流れ着いた丸太に”とある男”と天野 猛が一緒の椅子に座っていました。
「最近どう?」
と、優しく語りかけます。
「不調かな? Fall○ut4ばっかりやってたりするけど、正直自分の人生って棺桶に片足突っ込んでるんだよな・・・・・・10年、20年先のことも分からない。ただ親の顔色を心の奥底で気にしながらビクビクと生活しているよ。まあ以前よりかはマシだけど」
「うん。つい数年ぐらい前は本気で死ぬこと考えてたもんね」
「まあな。まあ自業自得だけどね」
そういってふうと溜息をついて自分の体を見ます。
「歳はとりたくないな。
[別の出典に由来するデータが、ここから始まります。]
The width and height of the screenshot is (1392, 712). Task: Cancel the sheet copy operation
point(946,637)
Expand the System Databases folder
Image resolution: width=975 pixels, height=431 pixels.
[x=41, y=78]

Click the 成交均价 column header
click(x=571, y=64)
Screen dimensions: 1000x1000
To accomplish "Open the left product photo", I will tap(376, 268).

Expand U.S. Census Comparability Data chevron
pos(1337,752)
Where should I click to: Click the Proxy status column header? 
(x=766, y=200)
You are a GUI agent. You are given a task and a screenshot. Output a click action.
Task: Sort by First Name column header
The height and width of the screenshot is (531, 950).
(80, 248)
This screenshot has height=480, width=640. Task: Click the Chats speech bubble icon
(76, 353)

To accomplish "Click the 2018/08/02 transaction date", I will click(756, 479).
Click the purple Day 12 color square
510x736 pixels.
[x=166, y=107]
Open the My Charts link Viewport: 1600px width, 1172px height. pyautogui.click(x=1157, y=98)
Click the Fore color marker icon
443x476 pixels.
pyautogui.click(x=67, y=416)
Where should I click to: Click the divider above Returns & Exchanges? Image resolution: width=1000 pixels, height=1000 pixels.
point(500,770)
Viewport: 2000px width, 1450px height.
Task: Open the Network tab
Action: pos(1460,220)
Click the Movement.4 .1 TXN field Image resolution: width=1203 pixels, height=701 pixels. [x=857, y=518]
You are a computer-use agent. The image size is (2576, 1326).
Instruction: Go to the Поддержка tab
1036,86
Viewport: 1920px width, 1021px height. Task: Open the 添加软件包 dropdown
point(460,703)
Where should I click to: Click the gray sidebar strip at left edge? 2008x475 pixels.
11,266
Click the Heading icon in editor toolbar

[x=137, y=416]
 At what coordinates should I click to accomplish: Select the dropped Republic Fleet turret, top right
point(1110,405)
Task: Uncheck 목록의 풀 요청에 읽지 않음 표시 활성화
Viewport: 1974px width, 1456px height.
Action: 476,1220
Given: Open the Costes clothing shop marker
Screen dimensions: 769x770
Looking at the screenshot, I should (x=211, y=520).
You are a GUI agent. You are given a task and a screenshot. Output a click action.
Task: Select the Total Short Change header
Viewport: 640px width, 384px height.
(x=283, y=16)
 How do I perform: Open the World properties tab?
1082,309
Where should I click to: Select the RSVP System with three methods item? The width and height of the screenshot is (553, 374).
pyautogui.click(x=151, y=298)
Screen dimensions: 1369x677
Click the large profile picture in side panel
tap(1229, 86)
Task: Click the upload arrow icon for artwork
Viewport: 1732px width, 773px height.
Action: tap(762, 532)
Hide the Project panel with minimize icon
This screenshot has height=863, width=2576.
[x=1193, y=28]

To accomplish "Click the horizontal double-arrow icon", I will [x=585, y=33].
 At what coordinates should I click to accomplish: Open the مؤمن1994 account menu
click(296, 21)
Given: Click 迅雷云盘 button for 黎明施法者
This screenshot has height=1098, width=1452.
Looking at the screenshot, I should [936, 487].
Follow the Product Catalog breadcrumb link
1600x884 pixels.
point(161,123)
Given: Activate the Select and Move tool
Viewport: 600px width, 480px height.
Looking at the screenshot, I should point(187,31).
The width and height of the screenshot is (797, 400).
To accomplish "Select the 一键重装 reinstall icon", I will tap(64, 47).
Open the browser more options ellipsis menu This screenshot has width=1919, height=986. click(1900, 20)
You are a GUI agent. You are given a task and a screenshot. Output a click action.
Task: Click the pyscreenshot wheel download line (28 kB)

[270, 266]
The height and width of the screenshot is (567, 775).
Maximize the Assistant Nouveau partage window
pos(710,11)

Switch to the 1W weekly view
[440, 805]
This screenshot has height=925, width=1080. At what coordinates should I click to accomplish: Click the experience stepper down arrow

すっかり中年太りしちまったよ・・・・・・雑誌投稿小説一度も完成させたこともないし、何が夢はラノベ作家だ。ラノベ業界もどんどんおかしくなっている気がするし、これから先どうなることやら」
「愚痴ばっかりだね」
「夢を追えば夢は必ず叶うって言える年齢じゃないからね・・・・・・この十年、ニートやってた期間長くて、人生経験なんてろくに積めなかった。どこで人生の歯車が狂ったかとか言われたらたぶん中学時代なんだろうけど――まあ自分にも悪いところはあったし、復讐しようだなんて考えも過ぎた話だ」
「そう言えば病的に創作活動に走り始めたのってその頃だよね。やっぱり――」
「ストップ」
男は手で猛の台詞を制した。
「確かに言わんとしていることは分かる。だけど過ぎてしまったことなんだ。それに当時の自分も優良な生徒とは言い難かったし、バチが当たったんだろう。過去の事を悩んでも仕方ない。残酷だけど、過ぎたことなんだよ・・・・・・誰も時計の針は戻せやしない」
「それでいいの? 復讐したいとか考えたことは?」
「あったさ。特にニートになってた時期は世の中に恨み辛みを――逆恨みって奴をしたこともあった。その流れでそう言うことも考えたさ・・・・・・だけど、結局は出来なかった。と言うかそれ以前の問題さ」
「その・・・・・・ニートだったから?」
猛は遠慮がちにいいました。
「ああ。自分なんか死んだ方がいい。いっそ事故でも遭遇してくたばった方がいい。死ぬ勇気もない。家に出て行く度胸もなかったし、災害でも起きて世の中メチャクチャになっちまえばいいとかも考えたこともあった・・・・・・親に言われたよ、俺は楽な道、楽な道ばかり選んでるって。今もそうだ。だからこうして、嘗ての同級生はフルタイムで頑張っているのにも関わらず、呑気にこんな物語を綴れる時間があるのさ」
「・・・・・・だからって、あんまり自分を責めるのはよくないと思うよ」
「誇れる人間じゃないんだよ自分は。たぶんこの報いは何らかの形で受けるんだろう――もしも昔に戻れたら幾らでもつぶしが利く人間になりたいが・・・・・・それはできない相談だ」
そして男は空を見上げました。
「そして今もこうして絵や物語を創り続けている。一昔前と違ってゲーム機やゲームを自分の金で買えるようになった。ガンプラやフィギュアも沢山買えるようになった。俺の夢は――とりあえず独り立ちできるぐらいにラノベだかライト文芸だかの世界で成功することさ」
「やっと明るい話題になったね」
猛は微笑みます。
「それしかもう自分の道はないと考えて開き直ってるのもあるがな・・・・・・世の中、色々と辛い事は起きるけど、大災害とかに遭遇して本当に辛くなったら・・・・・・そうだな。歌でも歌うか、変身してヒーローでもするか・・・・・・」
男はこの台詞を綴りながら微笑みました。
晴れやかな気分。
きっと第三者から見ればなにを書いてるんだこいつとか気色悪いんですけどとか思われるのでしょう。
でも、男はそれでもいいと思いました。
脱字、誤字のオンパレード。
駄作どころかエタッた作品数は数知れずなダメダメ作家な男は時折ふと悩んでは何時もこうして同じ結論に辿り着くのです。